WHAT IS THE

3 STEP TREATMENT?

Understanding PTSD from a neurological perspective.

PTSD can be compared to a faulty burglar alarm that is triggered and goes off for no reason. Someone suffering from PTSD is triggering their fight or flight response unnecessarily when there is no present danger. The rational, thinking part of our brain (pre frontal cortex) can be thought of as the policeman in this scenario. He tries to reassure the owner (PTSD sufferer) that nothing is wrong but he can’t be heard over the alarm. This is why well intentioned advice to ‘move on’ or ‘get over’ what happened is pointless because the connection has been made and so it is extremely difficult to rationalise or to wilfully stop the thoughts or feelings.

The fight or flight response one of our most primitive survival systems and is designed for to allow us to act in the face of life threatening danger.

 

The highly aroused emotions of fear and helplessness present during the trauma become inextricably, biologically linked to the memory of the event.

The treatment involves 3 stages:

DEEP RELAXATION

RECALLING THE EVENT IN A SPECIFIC WAY WHILST FEELING SAFE AND SECURE

IMAGINING COPING IN THE FUTURE AND RESPONDING DIFFERENTLY

The benefits of the 3 step treatment

This therapy is a brief intervention that seeks relief of PTSD symptoms after 2 or 3 sessions.
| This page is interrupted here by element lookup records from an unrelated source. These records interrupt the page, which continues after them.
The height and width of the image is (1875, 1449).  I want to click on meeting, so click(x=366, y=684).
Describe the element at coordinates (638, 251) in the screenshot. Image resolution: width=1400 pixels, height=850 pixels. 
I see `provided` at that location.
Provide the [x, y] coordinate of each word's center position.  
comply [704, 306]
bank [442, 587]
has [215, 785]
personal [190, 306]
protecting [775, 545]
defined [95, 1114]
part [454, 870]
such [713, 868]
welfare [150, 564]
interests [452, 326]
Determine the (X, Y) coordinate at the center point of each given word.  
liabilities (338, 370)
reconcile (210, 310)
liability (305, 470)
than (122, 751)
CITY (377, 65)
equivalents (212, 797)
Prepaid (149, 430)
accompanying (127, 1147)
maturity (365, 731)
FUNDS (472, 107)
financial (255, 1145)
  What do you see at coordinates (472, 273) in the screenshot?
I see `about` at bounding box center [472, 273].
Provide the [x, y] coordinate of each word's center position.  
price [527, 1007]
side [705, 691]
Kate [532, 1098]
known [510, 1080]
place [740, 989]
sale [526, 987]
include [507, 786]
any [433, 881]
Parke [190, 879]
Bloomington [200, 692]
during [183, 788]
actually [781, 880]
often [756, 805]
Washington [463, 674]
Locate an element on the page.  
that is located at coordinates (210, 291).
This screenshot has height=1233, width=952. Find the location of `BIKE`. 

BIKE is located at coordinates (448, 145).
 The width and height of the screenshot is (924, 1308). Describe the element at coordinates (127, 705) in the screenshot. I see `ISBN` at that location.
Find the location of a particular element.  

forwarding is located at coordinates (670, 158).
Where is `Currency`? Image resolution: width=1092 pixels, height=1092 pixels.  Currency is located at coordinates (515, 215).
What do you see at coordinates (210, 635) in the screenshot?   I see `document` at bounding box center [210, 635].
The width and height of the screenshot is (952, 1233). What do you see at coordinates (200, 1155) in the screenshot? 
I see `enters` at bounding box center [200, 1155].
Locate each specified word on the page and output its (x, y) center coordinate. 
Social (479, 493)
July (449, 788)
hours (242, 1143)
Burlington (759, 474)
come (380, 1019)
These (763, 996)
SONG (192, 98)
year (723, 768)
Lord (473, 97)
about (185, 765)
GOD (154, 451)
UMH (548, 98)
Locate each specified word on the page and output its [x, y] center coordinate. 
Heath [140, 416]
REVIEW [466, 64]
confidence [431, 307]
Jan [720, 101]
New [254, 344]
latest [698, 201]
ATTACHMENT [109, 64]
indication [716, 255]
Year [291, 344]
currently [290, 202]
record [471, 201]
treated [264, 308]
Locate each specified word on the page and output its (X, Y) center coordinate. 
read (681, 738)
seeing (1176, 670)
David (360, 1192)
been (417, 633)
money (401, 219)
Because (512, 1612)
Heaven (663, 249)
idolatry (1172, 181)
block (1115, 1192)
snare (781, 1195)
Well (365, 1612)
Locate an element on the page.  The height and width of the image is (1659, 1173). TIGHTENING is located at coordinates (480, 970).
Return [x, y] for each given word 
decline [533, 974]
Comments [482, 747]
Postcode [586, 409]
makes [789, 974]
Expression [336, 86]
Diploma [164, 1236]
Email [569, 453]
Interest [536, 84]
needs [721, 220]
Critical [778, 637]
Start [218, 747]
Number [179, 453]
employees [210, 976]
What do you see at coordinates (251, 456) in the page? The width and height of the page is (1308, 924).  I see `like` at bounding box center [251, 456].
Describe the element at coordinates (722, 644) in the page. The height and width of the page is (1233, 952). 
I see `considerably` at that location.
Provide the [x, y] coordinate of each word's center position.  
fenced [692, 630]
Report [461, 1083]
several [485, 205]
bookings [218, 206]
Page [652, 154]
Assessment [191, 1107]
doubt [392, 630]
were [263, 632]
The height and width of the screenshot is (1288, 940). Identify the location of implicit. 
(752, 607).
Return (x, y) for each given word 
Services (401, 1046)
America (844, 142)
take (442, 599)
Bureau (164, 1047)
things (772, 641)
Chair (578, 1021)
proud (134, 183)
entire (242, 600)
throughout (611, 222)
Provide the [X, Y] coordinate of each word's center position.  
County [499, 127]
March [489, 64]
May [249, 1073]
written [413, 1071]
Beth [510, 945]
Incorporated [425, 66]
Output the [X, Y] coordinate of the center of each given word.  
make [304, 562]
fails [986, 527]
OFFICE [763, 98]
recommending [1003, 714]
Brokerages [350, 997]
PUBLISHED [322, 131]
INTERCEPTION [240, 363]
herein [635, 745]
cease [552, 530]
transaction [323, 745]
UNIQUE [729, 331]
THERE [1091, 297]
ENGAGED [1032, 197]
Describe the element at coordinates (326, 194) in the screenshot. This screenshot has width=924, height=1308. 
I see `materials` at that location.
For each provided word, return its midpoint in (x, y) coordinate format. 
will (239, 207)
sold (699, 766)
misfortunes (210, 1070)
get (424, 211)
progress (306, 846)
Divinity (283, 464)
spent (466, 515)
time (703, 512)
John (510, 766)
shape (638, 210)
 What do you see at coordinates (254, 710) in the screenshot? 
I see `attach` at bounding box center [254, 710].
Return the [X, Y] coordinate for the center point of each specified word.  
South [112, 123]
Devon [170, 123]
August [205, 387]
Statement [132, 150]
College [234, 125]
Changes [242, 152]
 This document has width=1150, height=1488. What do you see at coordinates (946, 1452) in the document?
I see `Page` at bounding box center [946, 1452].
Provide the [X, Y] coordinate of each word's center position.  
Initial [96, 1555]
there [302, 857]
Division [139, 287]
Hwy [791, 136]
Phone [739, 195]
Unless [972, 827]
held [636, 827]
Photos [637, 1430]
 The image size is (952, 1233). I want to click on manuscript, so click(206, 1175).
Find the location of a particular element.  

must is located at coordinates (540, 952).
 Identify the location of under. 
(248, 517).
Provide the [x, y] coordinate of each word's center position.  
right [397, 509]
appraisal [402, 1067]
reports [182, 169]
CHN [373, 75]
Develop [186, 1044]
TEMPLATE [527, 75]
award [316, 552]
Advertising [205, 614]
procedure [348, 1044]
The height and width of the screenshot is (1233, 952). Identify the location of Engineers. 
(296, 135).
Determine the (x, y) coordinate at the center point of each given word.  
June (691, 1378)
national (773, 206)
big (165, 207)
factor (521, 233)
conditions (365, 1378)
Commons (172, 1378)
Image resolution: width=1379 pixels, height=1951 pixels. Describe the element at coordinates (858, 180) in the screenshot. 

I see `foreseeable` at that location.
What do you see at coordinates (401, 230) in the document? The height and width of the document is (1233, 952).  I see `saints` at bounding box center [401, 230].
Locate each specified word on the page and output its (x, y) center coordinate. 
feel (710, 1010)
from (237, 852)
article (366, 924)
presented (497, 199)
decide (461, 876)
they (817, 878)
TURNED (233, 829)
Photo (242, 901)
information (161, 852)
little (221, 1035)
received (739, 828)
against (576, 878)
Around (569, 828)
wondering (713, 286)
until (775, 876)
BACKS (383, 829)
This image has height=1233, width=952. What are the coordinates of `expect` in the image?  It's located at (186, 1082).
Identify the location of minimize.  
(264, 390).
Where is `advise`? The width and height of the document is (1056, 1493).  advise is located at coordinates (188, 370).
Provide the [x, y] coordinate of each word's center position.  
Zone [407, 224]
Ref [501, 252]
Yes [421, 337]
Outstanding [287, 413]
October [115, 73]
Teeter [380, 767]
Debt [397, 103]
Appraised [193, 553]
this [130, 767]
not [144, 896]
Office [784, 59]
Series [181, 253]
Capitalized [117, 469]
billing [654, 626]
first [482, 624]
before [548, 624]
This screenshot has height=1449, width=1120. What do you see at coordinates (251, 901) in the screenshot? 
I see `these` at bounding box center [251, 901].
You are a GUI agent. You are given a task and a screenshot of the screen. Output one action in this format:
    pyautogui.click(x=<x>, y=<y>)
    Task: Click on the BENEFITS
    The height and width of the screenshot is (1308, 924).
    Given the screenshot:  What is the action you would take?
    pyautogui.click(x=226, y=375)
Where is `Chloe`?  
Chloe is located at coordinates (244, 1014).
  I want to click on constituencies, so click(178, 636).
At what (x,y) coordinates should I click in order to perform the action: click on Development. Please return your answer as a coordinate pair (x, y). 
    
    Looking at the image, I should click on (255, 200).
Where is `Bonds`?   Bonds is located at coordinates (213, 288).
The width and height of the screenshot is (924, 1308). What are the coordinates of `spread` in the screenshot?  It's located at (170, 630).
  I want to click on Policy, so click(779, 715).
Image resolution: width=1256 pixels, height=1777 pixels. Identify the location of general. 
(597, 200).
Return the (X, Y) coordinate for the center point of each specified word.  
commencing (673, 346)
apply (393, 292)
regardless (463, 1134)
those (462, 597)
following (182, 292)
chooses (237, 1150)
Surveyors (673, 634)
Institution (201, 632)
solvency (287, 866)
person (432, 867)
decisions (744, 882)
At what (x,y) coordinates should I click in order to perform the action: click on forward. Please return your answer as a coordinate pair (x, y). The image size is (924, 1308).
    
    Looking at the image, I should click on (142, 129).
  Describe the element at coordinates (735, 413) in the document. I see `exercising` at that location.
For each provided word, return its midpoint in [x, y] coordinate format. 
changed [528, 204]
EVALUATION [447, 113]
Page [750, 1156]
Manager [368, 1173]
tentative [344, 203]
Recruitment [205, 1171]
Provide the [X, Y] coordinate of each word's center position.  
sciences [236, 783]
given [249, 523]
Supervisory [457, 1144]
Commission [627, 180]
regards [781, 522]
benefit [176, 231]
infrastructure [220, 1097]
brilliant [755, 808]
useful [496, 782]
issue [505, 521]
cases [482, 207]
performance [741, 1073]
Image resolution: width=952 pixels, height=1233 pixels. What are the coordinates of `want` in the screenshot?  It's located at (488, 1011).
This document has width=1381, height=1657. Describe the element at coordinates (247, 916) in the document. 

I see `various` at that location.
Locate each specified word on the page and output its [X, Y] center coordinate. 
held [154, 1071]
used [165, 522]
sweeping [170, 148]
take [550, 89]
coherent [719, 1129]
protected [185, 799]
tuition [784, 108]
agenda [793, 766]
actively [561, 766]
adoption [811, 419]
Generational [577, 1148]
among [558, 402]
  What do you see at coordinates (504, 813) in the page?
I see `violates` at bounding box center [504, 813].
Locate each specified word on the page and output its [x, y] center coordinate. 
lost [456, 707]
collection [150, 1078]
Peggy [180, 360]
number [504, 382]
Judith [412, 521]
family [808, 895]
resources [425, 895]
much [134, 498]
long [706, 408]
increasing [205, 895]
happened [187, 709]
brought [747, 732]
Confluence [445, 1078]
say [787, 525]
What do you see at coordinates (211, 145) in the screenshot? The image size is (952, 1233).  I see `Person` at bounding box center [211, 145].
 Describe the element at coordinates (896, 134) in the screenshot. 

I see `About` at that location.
Occasionally the process needs to be repeated but in the majority of cases people report a significant diminishing or complete eradication of PTSD symptoms.

If talking about the traumatic birth experience makes you feel uncomfortable there is no need the share what happened to you. You will need to remember it yourself but you can do this without re-telling.

This treatment is equally effective 3 months after the event as it is 3 years or even longer after the event. If PTSD symptoms are still evident then the treatment is useful in eliminating them.

As a result of the complications from my traumatic birth I developed post-natal depression in the first week of Ellen’s life. Ellen had developed colic by this point also which didn’t help the bonding process.

We recognised it early on and I received counseling within a CBT group run by the NHS. This helped in as much as getting me out of the house and meeting other mum’s who were struggling. Gradually I began to pick myself up, but I was far from being happy. I felt a little like I was going through the motions, getting through each day. At the time I was grateful for just being able to do that. I obsessed over the birth and would think about it constantly. What I could have done differently, what the midwives could have done differently, etc.

I finally got around to sending Alex my birth story in August, eight months after the event. She suggested I come to see her for a session. At the time I thought I might as well, it couldn’t hurt, but didn’t fully believe I needed to. How wrong I was!

We started the session with talking over the events of the birth and the time that followed. I gradually let my guard down and started to realise that it was far from a resolved issue. Alex asked astute questions that I think nobody had dared to ask me, and I hadn’t dared to ask myself. I had a lot of pent up guilt over the whole situation, and a lot of anger. It also became clear that a lot of my feelings towards it were damaging my relationship not only with my daughter, but with my husband too. I had a very poor attitude towards myself, and blamed myself for a lot of things that were beyond my control.

As I entered a deep state of relaxation, the emotions I had locked away came to the surface. It shocked me that I had buried all of this so deeply. I was finally honest with myself. Alex talked me through letting go of all the negativity, playing it through in my mind a few times and then destroying it. Discarding it.

I walked away a lighter person. How corny it sounds but the sun was shining and the birds were singing. I sat in the car before driving away, took a deep breath, and felt a huge sense of relief. I was free of despair! It was something I had learned to live with, not realising I didn’t have to live with it at all.

I would say that day was the turning point in my new career as a mother. I have found the joy that it brings, and oh my – what joy! I no longer ‘go through the motions’ of motherhood. I am savouring each day, and above all, can’t wait to add to my nest and do it all again!

I can highly recommend birth trauma treatment. Birth isn’t always beautiful; it can be a hugely traumatic thing. I was so ashamed to admit that it had affected me so much. It still seems to be such a taboo subject. I’m so glad I opened up about it, and so grateful to Alex for helping me to let go.